After graduation, Ewalt returned as a fulltime member of the Xbox team and helped take the product through the post-silicon stage, running verifications tests on the actual hardware.
“Systems verification is cool because they’re frequently the team that’s doing things first,” Ewalt said. “They’re the first people that are getting their Xbox to boot, display video, play audio, and all sorts of other things.”
Last December, the Xbox One was released to the North American market, and although Ewalt had no need to stand in line for the product, the lines formed, once again, outside of Best Buys and Microsoft stores across the country.
“It’s pretty exciting to see it finally launched, finally be able to unveil it to consumers and talk about what we’re doing with other people,” Ewalt said.

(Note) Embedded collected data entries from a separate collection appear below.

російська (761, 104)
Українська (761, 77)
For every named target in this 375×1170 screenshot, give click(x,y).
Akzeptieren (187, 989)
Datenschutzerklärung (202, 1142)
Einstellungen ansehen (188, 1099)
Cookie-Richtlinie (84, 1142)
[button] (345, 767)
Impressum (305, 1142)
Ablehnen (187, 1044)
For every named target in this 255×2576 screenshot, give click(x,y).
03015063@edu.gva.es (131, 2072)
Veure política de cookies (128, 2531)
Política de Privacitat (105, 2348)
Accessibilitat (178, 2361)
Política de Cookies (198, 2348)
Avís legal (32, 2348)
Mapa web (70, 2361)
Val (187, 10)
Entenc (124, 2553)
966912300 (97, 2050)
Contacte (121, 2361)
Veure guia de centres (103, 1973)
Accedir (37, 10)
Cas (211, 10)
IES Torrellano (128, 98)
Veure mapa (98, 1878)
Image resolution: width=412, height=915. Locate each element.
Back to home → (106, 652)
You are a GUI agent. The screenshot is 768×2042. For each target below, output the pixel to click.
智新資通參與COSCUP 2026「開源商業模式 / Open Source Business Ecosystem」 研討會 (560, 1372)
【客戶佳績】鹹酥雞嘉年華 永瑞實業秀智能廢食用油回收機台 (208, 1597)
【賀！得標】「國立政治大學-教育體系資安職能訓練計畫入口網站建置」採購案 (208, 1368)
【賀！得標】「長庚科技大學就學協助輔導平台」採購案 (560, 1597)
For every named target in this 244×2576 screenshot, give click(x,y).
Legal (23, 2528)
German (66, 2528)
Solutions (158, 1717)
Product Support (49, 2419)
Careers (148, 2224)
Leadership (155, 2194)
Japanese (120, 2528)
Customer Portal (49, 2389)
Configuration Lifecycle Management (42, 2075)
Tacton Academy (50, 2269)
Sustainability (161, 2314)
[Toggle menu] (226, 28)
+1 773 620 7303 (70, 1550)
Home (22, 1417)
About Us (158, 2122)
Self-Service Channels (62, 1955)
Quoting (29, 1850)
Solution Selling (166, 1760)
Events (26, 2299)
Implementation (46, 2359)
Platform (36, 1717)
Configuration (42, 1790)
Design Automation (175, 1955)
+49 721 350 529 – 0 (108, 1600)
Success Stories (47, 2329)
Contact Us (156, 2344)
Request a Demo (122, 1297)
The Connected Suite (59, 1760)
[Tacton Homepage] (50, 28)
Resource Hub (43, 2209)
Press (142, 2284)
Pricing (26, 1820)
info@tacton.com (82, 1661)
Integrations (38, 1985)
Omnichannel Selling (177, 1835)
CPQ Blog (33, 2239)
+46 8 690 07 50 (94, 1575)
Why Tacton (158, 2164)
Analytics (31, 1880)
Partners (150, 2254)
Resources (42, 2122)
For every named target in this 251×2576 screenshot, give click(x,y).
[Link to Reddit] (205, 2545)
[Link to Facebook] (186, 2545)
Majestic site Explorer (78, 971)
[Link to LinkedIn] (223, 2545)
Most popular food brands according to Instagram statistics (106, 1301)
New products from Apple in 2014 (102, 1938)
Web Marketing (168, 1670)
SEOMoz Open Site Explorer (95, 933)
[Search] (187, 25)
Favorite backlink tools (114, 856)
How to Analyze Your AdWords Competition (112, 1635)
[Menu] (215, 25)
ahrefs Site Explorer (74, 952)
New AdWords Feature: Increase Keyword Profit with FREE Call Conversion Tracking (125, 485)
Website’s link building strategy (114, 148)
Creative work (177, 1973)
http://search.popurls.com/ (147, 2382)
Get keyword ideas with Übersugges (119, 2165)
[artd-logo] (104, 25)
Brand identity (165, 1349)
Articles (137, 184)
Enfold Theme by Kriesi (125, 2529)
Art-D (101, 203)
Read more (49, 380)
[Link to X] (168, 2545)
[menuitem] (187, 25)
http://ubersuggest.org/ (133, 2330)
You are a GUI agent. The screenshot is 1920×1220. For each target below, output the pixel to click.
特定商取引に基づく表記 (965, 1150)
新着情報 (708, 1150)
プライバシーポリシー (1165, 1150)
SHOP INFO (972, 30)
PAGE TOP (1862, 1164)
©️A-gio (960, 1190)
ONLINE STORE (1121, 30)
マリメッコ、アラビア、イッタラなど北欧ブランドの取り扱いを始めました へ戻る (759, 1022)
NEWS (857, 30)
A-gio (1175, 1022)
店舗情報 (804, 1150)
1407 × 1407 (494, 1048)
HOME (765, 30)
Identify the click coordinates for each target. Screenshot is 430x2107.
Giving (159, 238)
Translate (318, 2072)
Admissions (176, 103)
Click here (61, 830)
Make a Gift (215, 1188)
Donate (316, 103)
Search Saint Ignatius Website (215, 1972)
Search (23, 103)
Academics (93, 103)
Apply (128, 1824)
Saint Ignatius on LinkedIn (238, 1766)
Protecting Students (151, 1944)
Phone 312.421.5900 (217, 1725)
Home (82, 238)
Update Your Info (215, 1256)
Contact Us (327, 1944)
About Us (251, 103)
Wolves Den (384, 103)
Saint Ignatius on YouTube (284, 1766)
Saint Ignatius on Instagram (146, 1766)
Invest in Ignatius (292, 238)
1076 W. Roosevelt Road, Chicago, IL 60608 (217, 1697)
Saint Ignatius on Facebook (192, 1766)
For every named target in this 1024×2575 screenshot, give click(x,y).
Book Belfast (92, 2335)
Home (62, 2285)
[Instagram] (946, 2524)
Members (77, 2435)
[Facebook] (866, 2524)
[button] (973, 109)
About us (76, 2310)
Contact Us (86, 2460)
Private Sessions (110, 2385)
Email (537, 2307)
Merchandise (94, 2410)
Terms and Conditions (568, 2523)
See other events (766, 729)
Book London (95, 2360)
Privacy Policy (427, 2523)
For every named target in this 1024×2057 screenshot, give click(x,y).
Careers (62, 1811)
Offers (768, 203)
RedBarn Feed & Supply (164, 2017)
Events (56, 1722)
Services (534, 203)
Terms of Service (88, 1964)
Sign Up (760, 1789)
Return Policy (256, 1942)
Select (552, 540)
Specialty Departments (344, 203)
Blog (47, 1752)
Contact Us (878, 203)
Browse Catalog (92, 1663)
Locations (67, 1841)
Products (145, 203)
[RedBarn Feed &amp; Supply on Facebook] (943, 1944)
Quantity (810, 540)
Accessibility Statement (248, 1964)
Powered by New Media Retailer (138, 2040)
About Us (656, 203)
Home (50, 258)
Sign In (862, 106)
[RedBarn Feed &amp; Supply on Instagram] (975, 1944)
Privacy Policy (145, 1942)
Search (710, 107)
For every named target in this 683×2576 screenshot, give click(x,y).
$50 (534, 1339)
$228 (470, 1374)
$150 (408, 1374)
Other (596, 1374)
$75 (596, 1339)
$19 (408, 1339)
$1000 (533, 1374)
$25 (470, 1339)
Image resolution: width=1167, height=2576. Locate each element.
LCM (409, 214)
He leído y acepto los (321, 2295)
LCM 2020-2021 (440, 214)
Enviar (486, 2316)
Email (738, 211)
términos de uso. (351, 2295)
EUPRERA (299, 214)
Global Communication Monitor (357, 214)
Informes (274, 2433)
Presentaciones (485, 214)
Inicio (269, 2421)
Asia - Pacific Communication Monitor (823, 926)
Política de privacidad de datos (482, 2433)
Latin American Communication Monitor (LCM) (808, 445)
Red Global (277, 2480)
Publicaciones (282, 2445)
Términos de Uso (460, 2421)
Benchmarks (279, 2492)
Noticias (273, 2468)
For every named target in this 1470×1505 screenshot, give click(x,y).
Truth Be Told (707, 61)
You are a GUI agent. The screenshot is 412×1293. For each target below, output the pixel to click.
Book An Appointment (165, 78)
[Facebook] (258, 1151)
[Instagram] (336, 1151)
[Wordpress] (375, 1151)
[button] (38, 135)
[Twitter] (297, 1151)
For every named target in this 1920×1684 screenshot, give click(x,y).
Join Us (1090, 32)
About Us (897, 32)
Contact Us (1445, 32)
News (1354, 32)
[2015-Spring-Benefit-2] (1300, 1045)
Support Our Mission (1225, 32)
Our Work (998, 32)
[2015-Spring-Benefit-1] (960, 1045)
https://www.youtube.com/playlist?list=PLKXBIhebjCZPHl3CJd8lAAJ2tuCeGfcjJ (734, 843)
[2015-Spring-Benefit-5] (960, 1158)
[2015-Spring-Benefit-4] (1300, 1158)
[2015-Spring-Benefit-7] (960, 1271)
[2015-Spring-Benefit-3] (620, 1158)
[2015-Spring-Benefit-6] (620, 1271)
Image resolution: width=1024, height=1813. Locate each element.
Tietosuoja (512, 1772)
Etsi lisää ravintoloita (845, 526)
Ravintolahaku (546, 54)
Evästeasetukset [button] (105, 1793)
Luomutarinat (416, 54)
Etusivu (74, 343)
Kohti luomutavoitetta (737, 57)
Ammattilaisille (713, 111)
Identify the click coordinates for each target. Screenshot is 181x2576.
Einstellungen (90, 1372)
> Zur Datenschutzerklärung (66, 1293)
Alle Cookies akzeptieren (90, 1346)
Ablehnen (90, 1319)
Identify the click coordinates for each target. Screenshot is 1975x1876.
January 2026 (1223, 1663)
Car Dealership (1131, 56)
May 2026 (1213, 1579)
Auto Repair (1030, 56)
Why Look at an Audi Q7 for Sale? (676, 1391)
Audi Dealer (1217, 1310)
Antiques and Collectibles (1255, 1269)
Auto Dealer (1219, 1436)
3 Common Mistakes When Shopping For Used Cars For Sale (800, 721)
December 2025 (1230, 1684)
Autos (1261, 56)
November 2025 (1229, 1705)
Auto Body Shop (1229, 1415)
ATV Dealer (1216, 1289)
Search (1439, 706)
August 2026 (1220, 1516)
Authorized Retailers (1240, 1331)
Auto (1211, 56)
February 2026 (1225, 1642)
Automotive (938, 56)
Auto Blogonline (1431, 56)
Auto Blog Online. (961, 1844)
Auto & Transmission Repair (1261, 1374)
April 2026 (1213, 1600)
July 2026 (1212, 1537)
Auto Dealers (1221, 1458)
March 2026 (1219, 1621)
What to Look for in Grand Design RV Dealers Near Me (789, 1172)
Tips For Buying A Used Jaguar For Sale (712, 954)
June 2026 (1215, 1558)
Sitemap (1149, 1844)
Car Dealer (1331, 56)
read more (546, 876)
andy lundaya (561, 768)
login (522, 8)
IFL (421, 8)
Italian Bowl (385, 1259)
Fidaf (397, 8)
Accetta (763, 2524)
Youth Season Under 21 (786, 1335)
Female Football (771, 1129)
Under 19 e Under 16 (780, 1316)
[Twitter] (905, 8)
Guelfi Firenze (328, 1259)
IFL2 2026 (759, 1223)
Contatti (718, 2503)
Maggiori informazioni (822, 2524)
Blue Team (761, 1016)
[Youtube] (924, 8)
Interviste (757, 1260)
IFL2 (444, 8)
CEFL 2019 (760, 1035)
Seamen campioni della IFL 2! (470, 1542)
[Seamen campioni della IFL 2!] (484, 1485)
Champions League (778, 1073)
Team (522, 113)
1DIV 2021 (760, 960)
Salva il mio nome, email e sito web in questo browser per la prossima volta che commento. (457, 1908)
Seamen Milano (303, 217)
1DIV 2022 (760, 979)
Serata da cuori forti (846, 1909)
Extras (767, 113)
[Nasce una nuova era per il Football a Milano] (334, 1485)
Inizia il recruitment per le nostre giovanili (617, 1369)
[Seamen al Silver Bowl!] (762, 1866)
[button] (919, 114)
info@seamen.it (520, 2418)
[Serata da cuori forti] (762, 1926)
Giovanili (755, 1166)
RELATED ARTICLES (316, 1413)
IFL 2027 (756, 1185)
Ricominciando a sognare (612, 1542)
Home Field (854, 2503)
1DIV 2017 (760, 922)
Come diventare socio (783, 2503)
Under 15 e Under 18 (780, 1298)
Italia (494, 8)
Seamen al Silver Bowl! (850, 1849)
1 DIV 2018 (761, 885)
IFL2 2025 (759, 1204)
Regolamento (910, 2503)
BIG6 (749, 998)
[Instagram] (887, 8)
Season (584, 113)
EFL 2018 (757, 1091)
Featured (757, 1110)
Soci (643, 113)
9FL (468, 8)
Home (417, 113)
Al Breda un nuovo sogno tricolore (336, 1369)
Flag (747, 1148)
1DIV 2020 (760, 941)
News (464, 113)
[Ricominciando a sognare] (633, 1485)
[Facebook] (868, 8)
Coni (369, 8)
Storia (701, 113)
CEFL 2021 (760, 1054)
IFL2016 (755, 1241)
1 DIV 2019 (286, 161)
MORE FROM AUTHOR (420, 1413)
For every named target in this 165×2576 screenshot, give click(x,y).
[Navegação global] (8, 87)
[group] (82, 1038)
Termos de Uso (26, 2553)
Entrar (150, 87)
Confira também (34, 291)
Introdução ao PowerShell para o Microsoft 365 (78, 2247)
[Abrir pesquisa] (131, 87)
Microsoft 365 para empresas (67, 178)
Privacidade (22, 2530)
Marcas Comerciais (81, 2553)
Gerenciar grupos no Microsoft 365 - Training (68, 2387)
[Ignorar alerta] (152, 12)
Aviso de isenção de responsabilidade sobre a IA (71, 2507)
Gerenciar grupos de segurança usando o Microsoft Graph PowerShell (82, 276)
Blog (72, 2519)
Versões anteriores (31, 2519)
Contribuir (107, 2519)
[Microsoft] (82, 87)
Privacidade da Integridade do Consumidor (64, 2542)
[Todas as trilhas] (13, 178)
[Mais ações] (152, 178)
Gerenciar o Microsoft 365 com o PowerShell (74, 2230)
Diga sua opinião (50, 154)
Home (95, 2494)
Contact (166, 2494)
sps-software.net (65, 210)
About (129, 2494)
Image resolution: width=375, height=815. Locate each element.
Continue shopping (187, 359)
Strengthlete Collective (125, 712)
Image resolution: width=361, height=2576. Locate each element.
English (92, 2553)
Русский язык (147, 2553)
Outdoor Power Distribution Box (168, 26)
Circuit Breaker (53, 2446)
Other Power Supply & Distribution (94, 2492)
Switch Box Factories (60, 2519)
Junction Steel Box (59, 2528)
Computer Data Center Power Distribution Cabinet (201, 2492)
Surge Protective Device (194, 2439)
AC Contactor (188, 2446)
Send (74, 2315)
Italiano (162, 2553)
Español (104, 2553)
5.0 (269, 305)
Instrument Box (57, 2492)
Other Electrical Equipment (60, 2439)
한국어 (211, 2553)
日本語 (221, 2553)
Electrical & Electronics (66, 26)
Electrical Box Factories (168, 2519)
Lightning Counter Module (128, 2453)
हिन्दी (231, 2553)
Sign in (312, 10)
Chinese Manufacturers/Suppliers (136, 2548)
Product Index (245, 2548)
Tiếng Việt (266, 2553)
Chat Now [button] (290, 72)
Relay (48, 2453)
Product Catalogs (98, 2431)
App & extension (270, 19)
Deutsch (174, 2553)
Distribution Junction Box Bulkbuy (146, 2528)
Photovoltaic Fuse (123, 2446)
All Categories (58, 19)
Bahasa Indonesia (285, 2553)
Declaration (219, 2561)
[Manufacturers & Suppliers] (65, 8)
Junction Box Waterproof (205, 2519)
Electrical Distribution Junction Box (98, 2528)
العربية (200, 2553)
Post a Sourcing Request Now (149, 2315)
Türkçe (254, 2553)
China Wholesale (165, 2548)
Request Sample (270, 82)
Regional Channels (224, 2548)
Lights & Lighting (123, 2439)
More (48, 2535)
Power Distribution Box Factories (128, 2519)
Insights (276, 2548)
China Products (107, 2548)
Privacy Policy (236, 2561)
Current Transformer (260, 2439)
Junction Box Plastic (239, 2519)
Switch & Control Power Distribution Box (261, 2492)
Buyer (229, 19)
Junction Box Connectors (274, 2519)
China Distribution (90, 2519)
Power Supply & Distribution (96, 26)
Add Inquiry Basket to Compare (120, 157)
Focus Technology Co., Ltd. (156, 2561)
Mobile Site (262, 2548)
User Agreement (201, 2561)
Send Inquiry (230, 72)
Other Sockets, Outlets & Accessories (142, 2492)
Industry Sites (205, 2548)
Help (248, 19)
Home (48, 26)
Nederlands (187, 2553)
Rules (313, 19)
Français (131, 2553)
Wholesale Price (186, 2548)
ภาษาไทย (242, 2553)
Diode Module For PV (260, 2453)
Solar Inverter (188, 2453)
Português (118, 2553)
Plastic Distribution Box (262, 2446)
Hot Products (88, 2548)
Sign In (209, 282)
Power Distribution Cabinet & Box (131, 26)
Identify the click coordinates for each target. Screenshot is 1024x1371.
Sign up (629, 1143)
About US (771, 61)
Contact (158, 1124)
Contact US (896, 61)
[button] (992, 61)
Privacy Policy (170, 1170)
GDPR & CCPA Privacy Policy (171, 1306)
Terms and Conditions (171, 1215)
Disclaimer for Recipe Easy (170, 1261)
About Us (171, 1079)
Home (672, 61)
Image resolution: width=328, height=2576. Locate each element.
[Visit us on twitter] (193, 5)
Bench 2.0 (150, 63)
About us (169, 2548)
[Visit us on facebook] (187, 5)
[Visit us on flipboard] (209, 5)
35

The console was given the 2014 Product of the Year for Home Entertainment, which is the world’s largest consumer-nominated award, aggregating over 40,000 votes to determine the best new releases.
“One unique part of the work environment [at Microsoft] was pretty much every Friday we would set up a building-wide System Link game of Halo. We’d all be against each other,” Ewalt said. “And there were some really good players.” About 16 employees could play at any one time.
Since the release, Ewalt has switched gears. Through his network of acquaintances in Silicon Valley, he began working at Nest Labs, a start-up that specializes in smart home products, like thermostats that automatically learn your schedule. While his work on the Xbox One contributed to a device that is streamlining home entertainment, Nest Labs could do the same for other household needs.
One product Ewalt is currently working on — others are, reportedly, still top secret — is the company’s smart smoke and carbon monoxide alarm. A Nest promotional video shows someone, in the middle of the night, taking the battery out of an old-fashioned smoke detector that’s emitting the low-battery chirp and setting the unpowered device on the nightstand. “This doesn’t make us safer,” the video states. “It puts us at risk.”
Nest’s detectors form a safety network. If you're sitting in the living room when something starts smoking on the stove, a nice Siri-like voice will emit from the living room device, “Heads up. There’s smoke in the kitchen,” reminding you to check on supper. Hushing the device is as simple as waving your hand — no precarious stepstool. And moreover, all devices can be monitored from a cellphone, precluding nagging questions like, “Did I unplug the iron this morning?”
Since Ewalt joined the company at the beginning of the year, Nest Labs was acquired by Google and it is expanding quickly. As integration engineer, Ewalt currently works with a crew of about 30 engineers and is doing similar systems verification work.
“We do a lot of cool and interesting testing on pretty much every of part of the product, including the PCB, embedded software, algorithms, and cloud services,” Ewalt said. “We test the production software for stability, making sure that everything is always ready to ship.”
As an undergraduate, Ewalt did research with ECE Assistant Professor Shobha Vasudevan, and he was also a teaching assistant for several courses, including for Computer System Engineering (ECE 391), which is directed by ECE Associate Professor Steven Steven Sam Lumetta. “[ECE] 391 was a really good course,” Ewalt said. “I tell people that that really prepares you for industry; how coding happens in the real world.”
Now, whether you’re Skyping in your living room, playing video games, or pan-frying bacon on the stove, the devices that Ewalt has worked on ensure that you can do those things more simply.
“It's always nice to work on a consumer-facing product,” Ewalt said of his work at Nest and Microsoft. “So that when you talk about it with people, they know what you’re talking about. But more importantly, it’s cutting edge technology, so it’s exciting to be pushing the limits and doing something that's never been done before.”